Текст для чтения —

Почему из элиты Казахстана исчезают авторитетные и перспективные политики?
Президент Фонда «Стратегия» Гульмира Илеуова считает, что новый Кантар нам не грозит, как и столкновения на межнациональной или религиозной почве. Но есть очень тревожная тенденция – из нашей элиты исчезают авторитетные и перспективные люди. А значит, если все же что-то случится, цена за это может оказаться очень высокой.
– Ваш фонд выпустил книгу «От арены до площади» о событиях Кантара. Отвечает ли она на вопрос о том, что это было – организованный госпереворот или социальный протест?
– Идея этой книги пришла мне в голову в январе 2022 года, когда я поняла, что уже через год мы у нас не будет версий произошедших событий, а только их интерпретации. Но самое главное хотелось сделать научный проект, максимально избежать популизма. Поэтому мы разработали специальный инструментарий, чтобы создать хронологию этих трех дней. У меня не было никакой гипотезы, я понимала, что нужно быстро собирать данные и постараться максимально охватить те категории, которые были вовлечены как непосредственные участники событий. Плюс в марте мы провели опрос населения и задали несколько вопросов, в том числе о том, что же случилось в Алматы, но при этом опрашивали все население Казахстана. Тогда мнения разделились. 41% назвали это экономическим протестом, а 47% сказали, что они были спровоцированы либо внутренними, либо внешними силами.

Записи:
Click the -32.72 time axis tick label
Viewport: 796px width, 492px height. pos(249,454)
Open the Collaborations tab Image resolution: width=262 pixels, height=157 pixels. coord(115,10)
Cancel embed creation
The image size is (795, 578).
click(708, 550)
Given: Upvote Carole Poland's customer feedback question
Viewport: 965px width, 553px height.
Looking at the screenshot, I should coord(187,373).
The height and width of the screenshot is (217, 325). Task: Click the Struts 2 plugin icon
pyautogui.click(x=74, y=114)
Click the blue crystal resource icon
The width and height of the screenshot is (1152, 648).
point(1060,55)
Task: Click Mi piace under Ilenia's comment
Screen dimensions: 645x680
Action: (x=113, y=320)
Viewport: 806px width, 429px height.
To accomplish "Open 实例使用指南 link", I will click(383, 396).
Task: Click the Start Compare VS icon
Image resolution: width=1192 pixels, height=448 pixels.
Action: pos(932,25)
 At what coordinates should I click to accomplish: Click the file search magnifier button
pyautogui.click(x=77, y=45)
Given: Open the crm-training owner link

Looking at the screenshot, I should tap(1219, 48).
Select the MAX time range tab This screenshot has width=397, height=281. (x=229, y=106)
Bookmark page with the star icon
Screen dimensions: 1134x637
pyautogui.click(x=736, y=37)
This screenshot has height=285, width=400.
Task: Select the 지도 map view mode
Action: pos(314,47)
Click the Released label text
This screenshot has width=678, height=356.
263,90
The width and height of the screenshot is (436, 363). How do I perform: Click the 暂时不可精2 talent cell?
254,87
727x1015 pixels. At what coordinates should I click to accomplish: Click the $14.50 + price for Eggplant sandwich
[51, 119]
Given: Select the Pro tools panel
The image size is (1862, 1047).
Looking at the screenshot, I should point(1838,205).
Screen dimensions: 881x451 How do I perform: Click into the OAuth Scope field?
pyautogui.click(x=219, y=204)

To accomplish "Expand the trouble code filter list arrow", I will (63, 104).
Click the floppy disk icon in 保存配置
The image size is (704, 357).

Короткое задание 1 —
Ответьте на вопросы по интервью о событиях Кантара:
(a) Кто возглавляет Фонд «Стратегия»?
(b) Как называется книга фонда о событиях Кантара?
(c) В каком месяце фонд провел опрос населения?
Короткое задание 2 —
Перечислите по интервью о событиях Кантара всё, что, по мнению Гульмиры Илеуовой, стране не грозит.
Короткое задание 3 —
Допишите интервью о событиях Кантара, начав сразу после его последней фразы.
Записи никак не связаны с текстом.

Ответ на задание 1 —
(a) Гульмира Илеуова.
(b) «От арены до площади».
(c) В марте.

Ответ на задание 2 —
Новый Кантар; столкновения на межнациональной почве; столкновения на религиозной почве.

Ответ на задание 3 —
Думаю, это сочетание обоих факторов. Если те, кто шел в колонне 4 января, вели себя сдержанно, то уже на следующей день это была другая толпа. То есть изначально предпосылки протеста были по естественным причинам, но потом все вышло из-под контроля и этим воспользовались.
– Говорили ли результаты ваших опросов о признаках надвигающихся катаклизмов?
– Да. Я все время говорила об этом во второй половине 2021 года. Количество людей, готовых к выступлениям, превышало 50%. Все основные показатели, которые мы обычно мониторим, тоже провалились: и рейтинги президента, и правительства, и парламента. К декабрю это просто был букет негатива. Таких данных я не видела даже в 2008-09 годы, когда тоже были не очень простые времена.
– Вы как-то пытались предупредить об этом?
– А кого? Думаю, меня внимательно смотрели наши спецслужбы. Я обнаружила с удивлением, что в январе практически везде четко работали с разными целевыми группами. То есть это не был только протест против повышения цен на газ в Мангистау. Об этом вообще мало кто знал. Где-то выходили дачники, где-то мигранты, где-то репатрианты… Я каждый раз обнаруживала, что кто-то знал эту целевую группу и в нужный час спровоцировал их к выходу. Это было организовано, понимаете?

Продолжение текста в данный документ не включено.